Uno de los autores más populares de la literatura futurista, Ray Kurzweil, miembro del llamado Salón de la Fama de los Inventores y ganador de la Medalla Nacional de Tecnología en EEUU, pronosticó hace unos quince años que, en torno a 2040, casi cualquier persona podría llegar a ser inmortal debido a la capacidad que nos concederá la tecnología para atravesar el cuerpo humano e ir reparando células u órganos dañados.
Un escenario de nanobots fluyendo por torrentes sanguíneos que actuarán de mecánicos para prolongar nuestra salud y nuestra longevidad. A juicio de Kurzweil, agregar máquinas microscópicas a nuestros cuerpos no nos hará menos humanos de lo que somos hoy o de lo que éramos hace 500 años. Algo que, por supuesto, es por ver y por discutir.

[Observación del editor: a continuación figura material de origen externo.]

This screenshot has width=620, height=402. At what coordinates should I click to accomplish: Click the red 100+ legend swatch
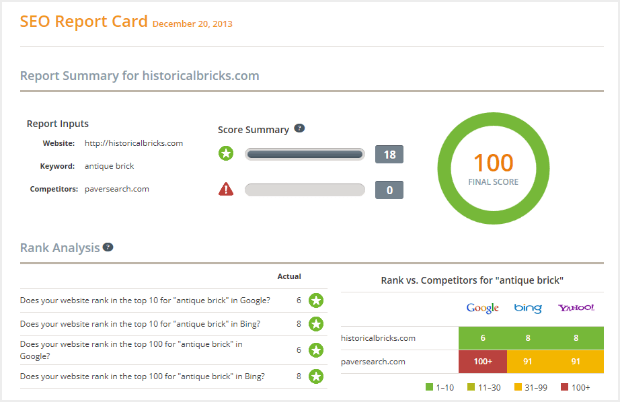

La cuestión es de tanta trascendencia que desde 2008 existe en la Unión Europea un Codigo de conducta para la investigación responsable en nanociencias, que incluye el sentido, la sostenibilidad, la precaución, la inclusión, la excelencia, la innovación y lo que los anglosajones llaman la accountability, es decir, el rendir cuentas de las propias acciones, algo de enorme trascendencia cuando nos aproximamos a lo que de verdad importa de la Nanotecnología.